BAGHDAD -- Cruising toward Baghdad in a Spanish turboprop plane with a dozen other private security contractors from Blackwater USA, Rich, a 43-year-old former US Navy commando, squinted out the window at the Euphrates River.

The Casa 212 dove 12,000 feet toward Baghdad airport in a corkscrew approach. A short while later, Rich was riding shotgun in the back of one of Blackwater's South African-made armored vehicles along the main highway to the capital, one of the most dangerous roads in Iraq.

''I like being some place where stupidity can be fatal, because here you work with people who think about their actions," said Rich, who asked for security reasons that only his first name be used. He and his colleagues voice disdain for what they consider the soft, even pampered lives of most Americans, in a society he describes as one that ''puts warnings on coffee cups."
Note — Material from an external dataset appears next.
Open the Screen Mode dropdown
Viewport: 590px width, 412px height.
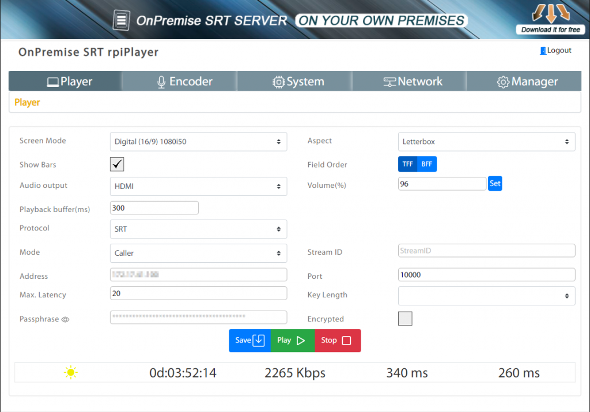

Rich is typical of the men drawn to Blackwater USA and other private security firms now doing a booming business in Iraq. They're driven by money and a lust for life on the edge, but also by their own altruism. Sporting blue jeans, wraparound sunglasses and big tattoos, they look the part of gun-slinging cowboys, but most are experienced enough to know that a hot-dog attitude may be the fastest way to get yourself and others killed.

With more hired guns in Iraq than in any other US conflict since the 1991 Persian Gulf War, Rich and other armed contractors also admit that their role is cloudy and controversial. They do say they shoot to kill, but they also note that they aren't considered combatants in the legal sense.
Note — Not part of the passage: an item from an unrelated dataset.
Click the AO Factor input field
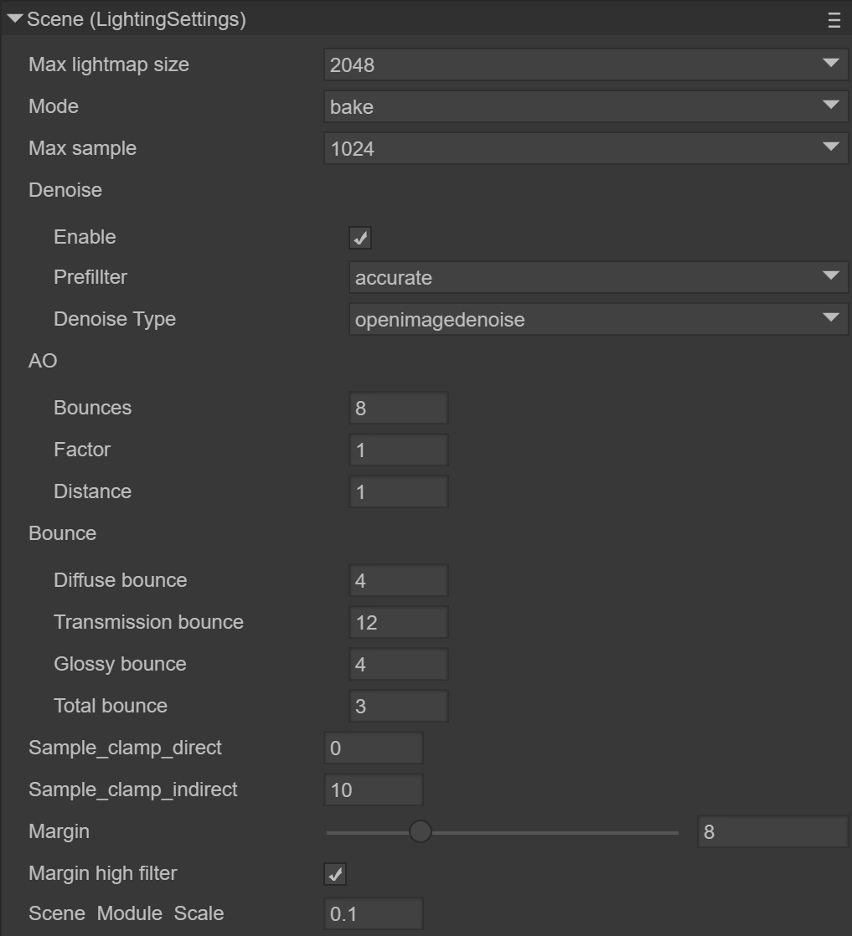 pos(398,450)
US military officials have expressed concern about violence in which the private contractors open fire. The contractors' mission is to protect the lives of individuals and cargo, but not necessarily to support the broader interests of the US counterinsurgency.

For more than a year, Rich has traveled across Iraq, guarding the former US occupation authority chief, L. Paul Bremer, and other high-ranking diplomats. He plans to make a career at Blackwater, even though 18 of his co-workers have died on the job, including two whose bodies were hung in Fallujah in March from what is now called Blackwater Bridge, as well as six who were killed when a helicopter they were riding in was shot down outside Baghdad on Thursday.

With about 240 deaths among 20,000 armed private security contractors in Iraq, Rich's work is as risky as or riskier than that of the US military, as firms such as Blackwater take on a role in the Iraq war. Blackwater has about 1,300 employees on a given day, spread out over seven countries, the firm says. That number includes hundreds in Iraq.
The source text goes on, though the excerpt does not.